魯迅は人を救おうと、いったんは医学を志したそうだが、ある体験を通じて、肉体の病気を救っても精神が病魔に冒されたままだったら何の意味もない、として、小説家に転身したという。
「病魔」と言っても、病名のつく鬱病とか統合失調症とかの話ではなく、自分や他人を尊重できないとか、広く社会のルールを守ることが出来ないなど、幅の広い話だ。
この「小説家に転身」部分はまさに、筆者にとっては感涙ものの一撃だった。


筆者は常々、本を読むことは大事だが、半端な教養書とか、ましてや実用書などは本のうちには入らない、と思っている。「本のうちに入らない」とは、言い過ぎのようにも聞こえるかもしれないが、じっさい、心の底からそう思っている。
実用書は単に本の体裁をした道具だから、道具の取り扱い説明書と同レベルと言える。「本」とは文字通り「根源的な真実」のことであって、それが一番効率よく的確に表現されるのは、小説の世界である。もちろん、小説以外でも真実を追求する姿勢で心に迫る本は沢山あるが、半端な教養書は似非本のタグイで一番嫌いだ。

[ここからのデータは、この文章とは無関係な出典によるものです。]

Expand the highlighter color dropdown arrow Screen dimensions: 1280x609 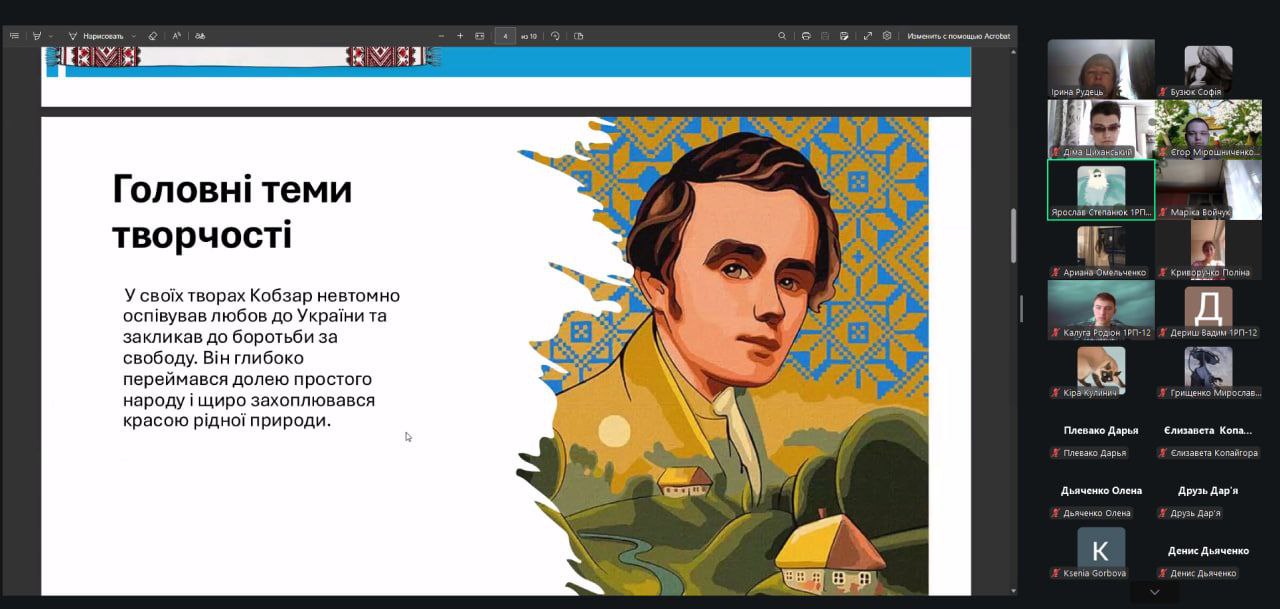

何にでも、魂を吹き込むことは出来るので、筆者は前に一度、DVDラックの取扱説明書に舌を巻いたことがあった。単なる組み立て式の家具についていた説明書なのだが、今までこれほど、説明書を書いた人の、製品に対する知見と真摯な姿勢が窺われ、説明の仕方の上手さを感じる文を見たことが無かった。
他にもそう感じた人が多かったらしく、レビューを読んでみると、「この説明書は、書いた人の頭の良さに驚く」という意見が沢山書かれていた。懇切丁寧な説明書がついているのは日本製品の特長だが、技術力の溢れたぶんが説明書に出た、という感じだった。

こういう例外はあるし、科学書などにも非常に優れたものは多いが、やはり群を抜いて良書が多いのは小説である。
こらへんの話に疑問を持たれる方は多いかもしれないが、今すぐに手っ取り早く言葉で言いくるめても意味が無いので、いつか分かる日が来るといいね、ということにしておこう。

本を読むとは言っても人それぞれだし、私は自分の事を、小説以外の本が読めない病気、と思って多少困っていた。しかし世間には、どうも逆の人のほうが多いようだ。
これはたぶん、私は自分だけがまともで、他の人を狂人だと思っているが、他の人から見たら私のほうが狂人、という図式なのだろう。

狂人の私の考えでは、真の教養、心の栄養となり得るのは、優れた小説が一番だと常々思っているが、よほど信頼した人にしか、この意見は言わない。何せ、狂人は数が少ないのだから、辺りを憚って生活するに限る。
しかし、魯迅に倣って、今後はもう少し言ったほうがいいのかもしれない。

「狂人日記」は短編で、入手もしやすく無料で読めるので、皆さんにも是非読んでいただきたい。